Questions fréquentes
Combien de jours faut-il prévoir pour Kampot et Kep ?
Trois jours complets constituent un minimum réaliste : un pour la ville de Kampot et une plantation de poivre, un pour le parc national de Bokor, et un pour Kep et son marché aux crabes. Les voyageurs lents souhaitant ajouter une nuit à Koh Tonsay ou simplement s'immobiliser devraient prévoir quatre à cinq jours.
Kampot ou Kep : que choisir pour une première visite ?
Kampot dispose de plus d'infrastructures, de restaurants et d'activités pour structurer une journée, ce qui en fait la meilleure base. Kep est plus petite et plus tranquille, et fonctionne bien comme un complément plus court et plus contemplatif plutôt que comme base autonome, sauf si le voyageur recherche spécifiquement le calme de la plage plutôt que la vie d'une ville fluviale.

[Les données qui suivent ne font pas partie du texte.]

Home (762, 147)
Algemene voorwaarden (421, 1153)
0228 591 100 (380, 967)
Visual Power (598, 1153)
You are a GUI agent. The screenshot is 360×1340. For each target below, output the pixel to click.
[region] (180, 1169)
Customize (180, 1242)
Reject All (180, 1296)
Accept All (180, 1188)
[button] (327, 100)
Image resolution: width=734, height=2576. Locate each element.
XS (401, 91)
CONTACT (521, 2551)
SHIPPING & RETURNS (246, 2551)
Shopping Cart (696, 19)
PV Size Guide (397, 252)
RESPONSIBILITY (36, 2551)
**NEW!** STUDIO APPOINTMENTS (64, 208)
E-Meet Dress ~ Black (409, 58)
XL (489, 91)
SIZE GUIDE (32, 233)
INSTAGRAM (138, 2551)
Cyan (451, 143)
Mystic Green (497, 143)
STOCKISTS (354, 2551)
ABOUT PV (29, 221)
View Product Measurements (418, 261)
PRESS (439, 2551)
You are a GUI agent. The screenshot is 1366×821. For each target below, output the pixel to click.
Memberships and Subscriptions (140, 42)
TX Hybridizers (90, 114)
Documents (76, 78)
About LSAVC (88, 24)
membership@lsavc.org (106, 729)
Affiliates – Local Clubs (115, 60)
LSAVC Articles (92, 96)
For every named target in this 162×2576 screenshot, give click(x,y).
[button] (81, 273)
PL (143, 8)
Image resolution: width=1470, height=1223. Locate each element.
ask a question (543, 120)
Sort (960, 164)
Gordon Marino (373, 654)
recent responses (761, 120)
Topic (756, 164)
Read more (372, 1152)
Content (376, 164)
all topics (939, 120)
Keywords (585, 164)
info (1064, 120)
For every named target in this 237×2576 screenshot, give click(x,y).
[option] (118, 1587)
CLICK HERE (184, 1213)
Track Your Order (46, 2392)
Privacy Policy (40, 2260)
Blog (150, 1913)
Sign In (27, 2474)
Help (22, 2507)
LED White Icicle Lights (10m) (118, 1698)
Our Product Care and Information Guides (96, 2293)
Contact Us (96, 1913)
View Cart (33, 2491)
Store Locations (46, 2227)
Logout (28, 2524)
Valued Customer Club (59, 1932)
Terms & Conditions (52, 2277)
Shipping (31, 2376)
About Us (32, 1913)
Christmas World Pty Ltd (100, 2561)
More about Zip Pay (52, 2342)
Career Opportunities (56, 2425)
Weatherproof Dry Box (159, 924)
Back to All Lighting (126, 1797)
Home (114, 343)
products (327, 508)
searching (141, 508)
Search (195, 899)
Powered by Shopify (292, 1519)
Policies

Ai-je besoin d'un guide pour le parc national de Bokor ?
Pas strictement. La route est pavée et les ruines sont ouvertes aux visiteurs indépendants, mais un guide apporte un éclairage sur l'histoire coloniale et de guerre civile du site qui est autrement facile à manquer, et une excursion en van partagé depuis Kampot évite d'avoir à négocier seul les lacets de la montagne.
Qu'est-ce que le poivre de Kampot et pourquoi est-il si réputé ?
Le poivre de Kampot est cultivé dans une petite région protégée autour de Kampot sous un statut d'indication géographique, comparable à la protection juridique accordée au Champagne. La combinaison spécifique d'air côtier humide et de sol rouge produit un poivre très apprécié des chefs de toute la région, et les visites de fermes expliquent le processus de culture et de séchage du poivre rouge, noir et blanc issus de la même plante.
Peut-on visiter Kampot et Kep en excursion d'une journée depuis Phnom Penh ?
Techniquement oui, étant donné le trajet de trois à quatre heures dans chaque sens, mais cela va à l'encontre de l'esprit de la région, qui récompense la lenteur plutôt que la couverture de distance. Une nuit sur place, au minimum, est vivement recommandée.
L'île aux Lapins (Koh Tonsay) vaut-elle le détour depuis Kep ?
Pour les voyageurs recherchant une île véritablement peu développée, avec des bungalows simples, des hamacs et du poisson grillé plutôt qu'une infrastructure de complexe hôtelier, oui. Elle se trouve à une courte traversée en bateau de Kep et se prête mieux à une nuit sur place qu'à une excursion précipitée.
Quelle est la meilleure période de l'année pour visiter Kampot et Kep ?
La saison sèche, de novembre à février, apporte un temps plus frais et plus agréable et constitue la période la plus prisée. Les mois intermédiaires de mars et d'octobre conviennent aussi bien aux voyageurs préférant moins de monde et acceptant un risque de pluie plus élevé.